In some embodiments, the ROI pre-pass module 122 identifies visual features of each block and determines a level of interest for a block based on the identified visual features of the block. Examples of the visual features identified by the ROI pre-pass module 122 in different embodiments include color (and differences in color within a block), texture, edges within the block, luma (and variations in luma within a block), and the like, or any combination thereof. In some embodiments, the ROI pre-pass module 122 assigns a higher level of interest for blocks having visual features that indicate a greater likelihood of block movement, and a lower level of interest for blocks having visual features that indicate a lower likelihood of block movement.
At block 708, the ROI pre-pass module 122 identifies (e.g., based on a look-up table) a set of quality parameters for each block based on the corresponding level of interest. For example, in some embodiments the ROI pre-pass module 122 assigns higher quality parameters (that is, optical flow parameters that are expected to generate a higher quality motion vector) to blocks with a higher level of interest, and assigns lower quality parameters (that is, optical flow parameters that are expected to generate a higher quality motion vector) to blocks with a lower level of interest. At block 710 the optical flow process generates motion vectors 103 for one or more of the blocks using, for a given block, the quality parameters for the given block as identified by the ROI pre-pass module 122 at block 708.
In some embodiments, certain aspects of the techniques described above may be implemented by one or more processors of a processing system executing software. The software includes one or more sets of executable instructions stored or otherwise tangibly embodied on a non-transitory computer readable storage medium. The software can include the instructions and certain data that, when executed by the one or more processors, manipulate the one or more processors to perform one or more aspects of the techniques described above. The non-transitory computer readable storage medium can include, for example, a magnetic or optical disk storage device, solid state storage devices such as Flash memory, a cache, random access memory (RAM) or other non-volatile memory device or devices, and the like. The executable instructions stored on the non-transitory computer readable storage medium may be in source code, assembly language code, object code, or other instruction format that is interpreted or otherwise executable by one or more processors.
Note that not all of the activities or elements described above in the general description are required, that a portion of a specific activity or device may not be required, and that one or more further activities may be performed, or elements included, in addition to those described. Still further, the order in which activities are listed is not necessarily the order in which they are performed. Also, the concepts have been described with reference to specific embodiments. However, one of ordinary skill in the art appreciates that various modifications and changes can be made without departing from the scope of the present disclosure as set forth in the claims below. Accordingly, the specification and figures are to be regarded in an illustrative rather than a restrictive sense, and all such modifications are intended to be included within the scope of the present disclosure.

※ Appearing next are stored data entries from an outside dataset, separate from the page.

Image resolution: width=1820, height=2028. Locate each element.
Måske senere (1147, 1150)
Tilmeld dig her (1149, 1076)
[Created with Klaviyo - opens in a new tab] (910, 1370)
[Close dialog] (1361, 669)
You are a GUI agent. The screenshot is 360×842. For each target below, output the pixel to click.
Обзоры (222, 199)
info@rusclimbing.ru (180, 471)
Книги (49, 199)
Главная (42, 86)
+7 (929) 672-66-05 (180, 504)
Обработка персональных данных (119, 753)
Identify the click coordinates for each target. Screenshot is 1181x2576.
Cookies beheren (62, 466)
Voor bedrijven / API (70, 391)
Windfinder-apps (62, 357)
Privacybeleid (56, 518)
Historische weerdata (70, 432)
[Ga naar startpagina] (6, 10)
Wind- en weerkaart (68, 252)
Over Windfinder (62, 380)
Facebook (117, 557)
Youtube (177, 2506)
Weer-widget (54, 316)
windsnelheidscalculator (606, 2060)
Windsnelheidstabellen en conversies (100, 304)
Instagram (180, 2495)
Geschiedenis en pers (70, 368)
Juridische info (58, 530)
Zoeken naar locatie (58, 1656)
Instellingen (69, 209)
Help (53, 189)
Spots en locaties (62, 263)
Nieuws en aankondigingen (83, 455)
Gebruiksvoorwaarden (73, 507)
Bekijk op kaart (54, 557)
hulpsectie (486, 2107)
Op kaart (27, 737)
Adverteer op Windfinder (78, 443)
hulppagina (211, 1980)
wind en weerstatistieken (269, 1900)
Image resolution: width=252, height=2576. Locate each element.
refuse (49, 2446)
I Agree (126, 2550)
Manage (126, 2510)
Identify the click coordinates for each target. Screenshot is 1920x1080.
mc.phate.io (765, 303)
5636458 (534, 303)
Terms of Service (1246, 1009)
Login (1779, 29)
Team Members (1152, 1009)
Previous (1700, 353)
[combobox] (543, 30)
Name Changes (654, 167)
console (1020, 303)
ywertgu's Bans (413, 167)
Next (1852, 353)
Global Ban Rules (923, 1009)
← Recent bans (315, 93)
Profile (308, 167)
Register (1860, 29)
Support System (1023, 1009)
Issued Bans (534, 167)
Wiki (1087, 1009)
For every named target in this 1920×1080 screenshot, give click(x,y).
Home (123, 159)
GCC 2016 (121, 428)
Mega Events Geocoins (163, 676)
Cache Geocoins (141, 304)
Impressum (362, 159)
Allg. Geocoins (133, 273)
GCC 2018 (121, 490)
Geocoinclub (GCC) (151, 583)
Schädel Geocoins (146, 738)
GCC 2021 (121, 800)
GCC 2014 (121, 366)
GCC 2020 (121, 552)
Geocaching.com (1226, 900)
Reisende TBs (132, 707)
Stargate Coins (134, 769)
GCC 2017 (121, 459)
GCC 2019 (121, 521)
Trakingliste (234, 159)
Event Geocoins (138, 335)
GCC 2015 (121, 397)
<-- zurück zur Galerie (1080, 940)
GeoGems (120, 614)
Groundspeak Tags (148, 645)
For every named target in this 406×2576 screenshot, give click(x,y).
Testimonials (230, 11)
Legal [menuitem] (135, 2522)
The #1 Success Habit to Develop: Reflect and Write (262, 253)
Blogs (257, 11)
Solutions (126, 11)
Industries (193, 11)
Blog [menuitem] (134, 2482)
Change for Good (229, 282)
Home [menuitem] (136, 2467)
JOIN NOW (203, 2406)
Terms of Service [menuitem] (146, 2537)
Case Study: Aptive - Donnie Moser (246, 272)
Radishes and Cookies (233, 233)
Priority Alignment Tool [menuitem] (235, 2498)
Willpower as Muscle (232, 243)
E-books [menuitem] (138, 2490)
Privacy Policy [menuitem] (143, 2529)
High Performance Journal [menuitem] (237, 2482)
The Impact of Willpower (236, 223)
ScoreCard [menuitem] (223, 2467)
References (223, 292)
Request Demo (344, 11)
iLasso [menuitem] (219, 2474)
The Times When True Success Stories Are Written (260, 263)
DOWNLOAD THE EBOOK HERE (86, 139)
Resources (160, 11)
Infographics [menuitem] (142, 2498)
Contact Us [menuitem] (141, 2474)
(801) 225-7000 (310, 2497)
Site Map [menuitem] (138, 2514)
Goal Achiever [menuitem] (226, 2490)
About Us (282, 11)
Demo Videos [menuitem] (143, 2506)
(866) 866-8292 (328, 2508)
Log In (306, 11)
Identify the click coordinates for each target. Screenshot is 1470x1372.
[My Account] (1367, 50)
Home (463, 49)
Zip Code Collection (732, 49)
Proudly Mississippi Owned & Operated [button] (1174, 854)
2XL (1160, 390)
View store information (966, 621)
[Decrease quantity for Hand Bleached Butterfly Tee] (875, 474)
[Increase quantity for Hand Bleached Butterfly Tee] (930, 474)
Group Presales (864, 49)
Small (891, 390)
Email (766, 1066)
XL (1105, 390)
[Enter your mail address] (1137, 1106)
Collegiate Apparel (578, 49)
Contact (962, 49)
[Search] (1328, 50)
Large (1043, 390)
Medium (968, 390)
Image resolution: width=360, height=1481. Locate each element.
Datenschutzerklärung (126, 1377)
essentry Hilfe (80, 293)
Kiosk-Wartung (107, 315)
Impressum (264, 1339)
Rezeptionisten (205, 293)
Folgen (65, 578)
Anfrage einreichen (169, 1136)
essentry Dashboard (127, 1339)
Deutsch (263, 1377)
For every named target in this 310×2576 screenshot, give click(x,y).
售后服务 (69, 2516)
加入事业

Benefits, other advantages, and solutions to problems have been described above with regard to specific embodiments. However, the benefits, advantages, solutions to problems, and any feature(s) that may cause any benefit, advantage, or solution to occur or become more pronounced are not to be construed as a critical, required, or essential feature of any or all the claims. Moreover, the particular embodiments disclosed above are illustrative only, as the disclosed subject matter may be modified and practiced in different but equivalent manners apparent to those skilled in the art having the benefit of the teachings herein. No limitations are intended to the details of construction or design herein shown, other than as described in the claims below. It is therefore evident that the particular embodiments disclosed above may be altered or modified and all such variations are considered within the scope of the disclosed subject matter. Accordingly, the protection sought herein is as set forth in the claims below.
1. A method comprising:
setting a motion vector quality parameter based on an identified first level of interest for a first region of an image; and
generating a first motion vector based on the motion vector quality parameter.
2. The method of claim 1, further comprising:
identifying the first level of interest for the first region based on a first rasterized motion vector for the image.
3. The method of claim 2, further comprising:
identifying a set of pixels of a reference image based on the first rasterized motion vector; and
identifying the first level of interest comprises comparing a set of pixels of the first region to the identified set of pixels of the reference image.
4. The method of claim 3, wherein identifying the first level of interest comprises identifying a low level of interest in response to the set of pixels of the first region matching the identified set of pixels of the reference image.
5. The method of claim 4, wherein setting the motion vector quality parameter comprises:
in response to identifying the low level of interest, omitting the first region from generation of the first motion vector.
6. The method of claim 1, further comprising:
identifying the first level of interest based on one or more identified visual aspects of the first region.
7. The method of claim 6, wherein the one or more visual aspects includes at least one of a color associated with the first region, an edge associated with the first region, a luma associated with the first region, and a texture associated with the first region.
8. The method of claim 1, wherein the motion vector quality parameter includes one or more of a search radius and a number of process iterations of an optical flow process.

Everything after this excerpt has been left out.